ASSIGNMENT: Which lines of the records below contain the word "agent"? Copy each of them out.

SUPPLIED ENTRIES:
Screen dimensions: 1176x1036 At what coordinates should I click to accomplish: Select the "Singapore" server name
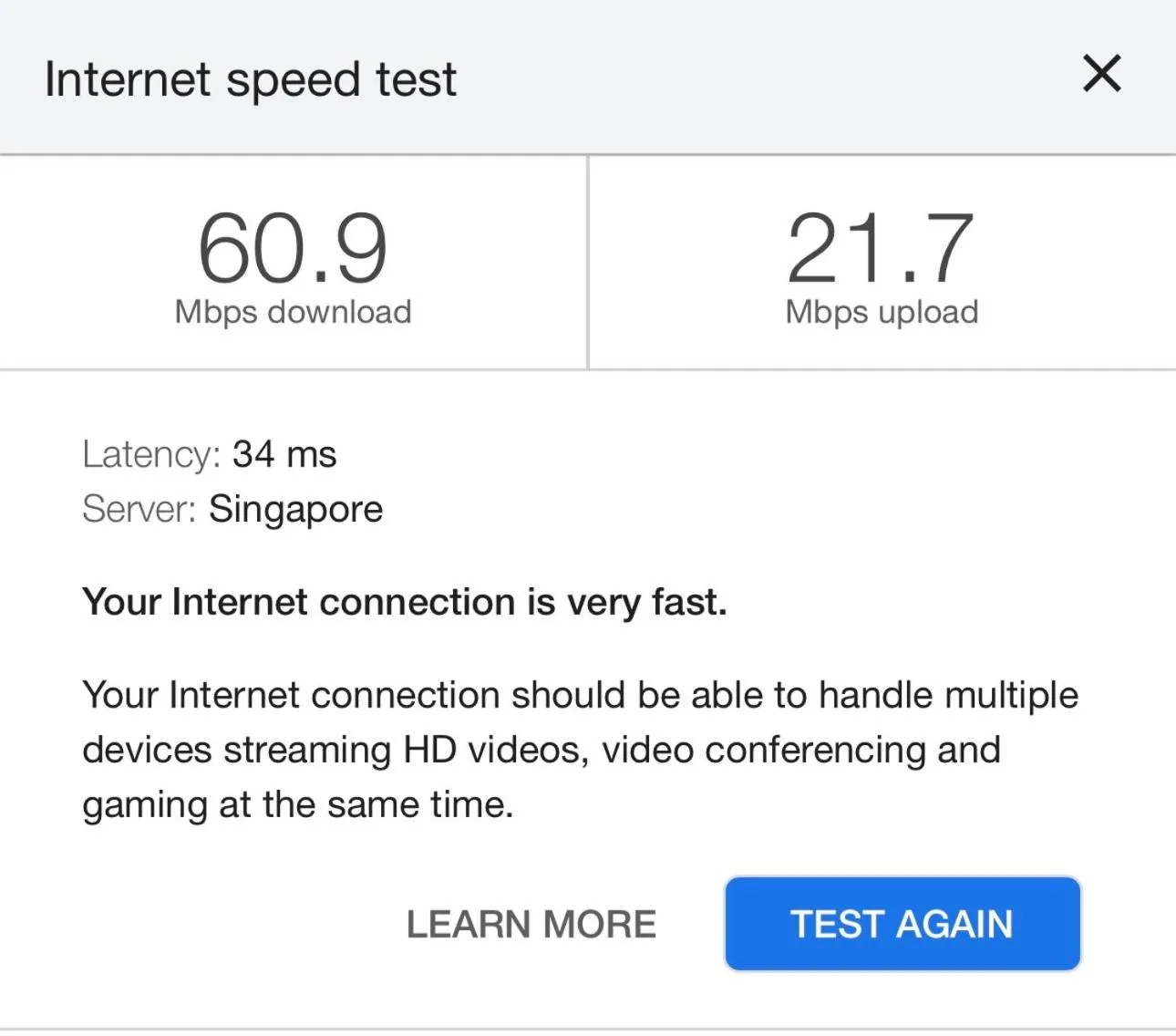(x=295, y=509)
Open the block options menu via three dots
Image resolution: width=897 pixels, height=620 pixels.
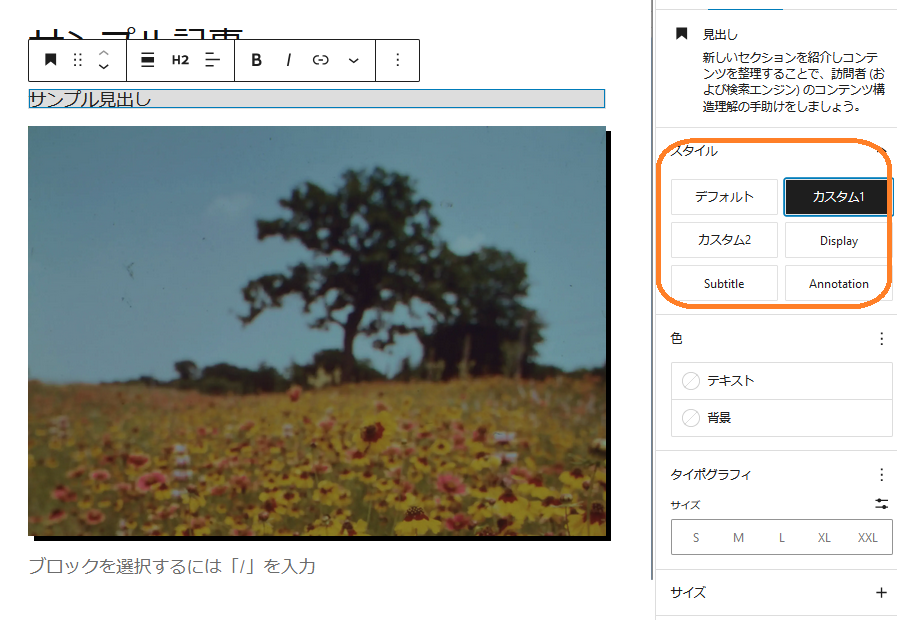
--
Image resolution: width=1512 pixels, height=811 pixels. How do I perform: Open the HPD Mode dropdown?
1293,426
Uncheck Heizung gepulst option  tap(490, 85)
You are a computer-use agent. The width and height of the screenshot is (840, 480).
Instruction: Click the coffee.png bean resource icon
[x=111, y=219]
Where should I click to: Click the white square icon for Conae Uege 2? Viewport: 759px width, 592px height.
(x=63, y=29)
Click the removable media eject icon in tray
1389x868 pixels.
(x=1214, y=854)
* * *
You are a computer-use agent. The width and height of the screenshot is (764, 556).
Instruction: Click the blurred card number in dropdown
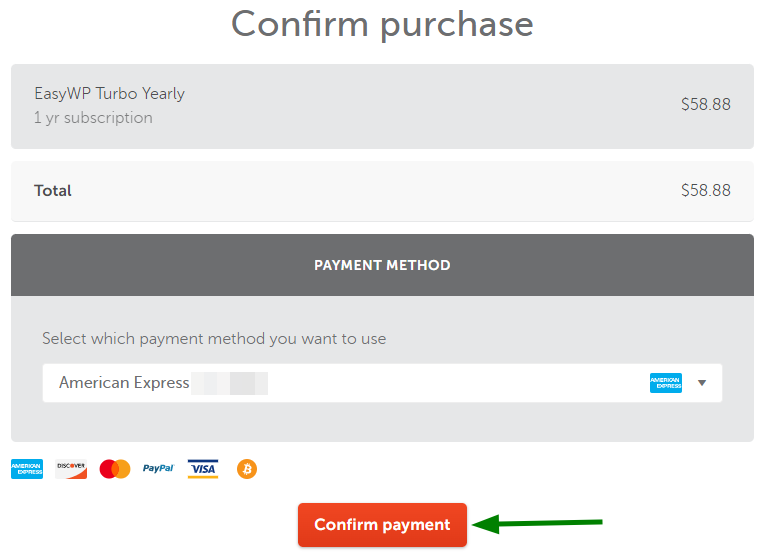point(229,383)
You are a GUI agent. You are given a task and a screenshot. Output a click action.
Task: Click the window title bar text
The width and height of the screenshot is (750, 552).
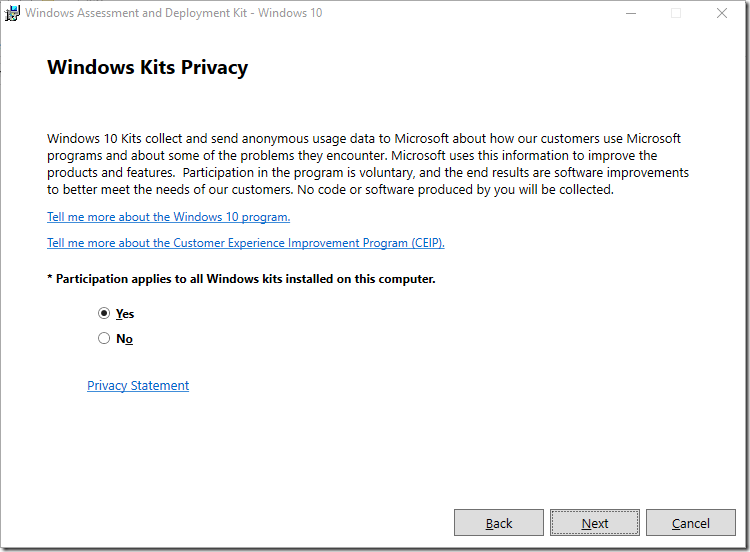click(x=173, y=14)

RESPONSE BOX:
You are a computer-use agent. The width and height of the screenshot is (840, 480).
You are a computer-use agent. The width and height of the screenshot is (764, 556).
You are a GUI agent. You are given a task and a screenshot. Output a click action.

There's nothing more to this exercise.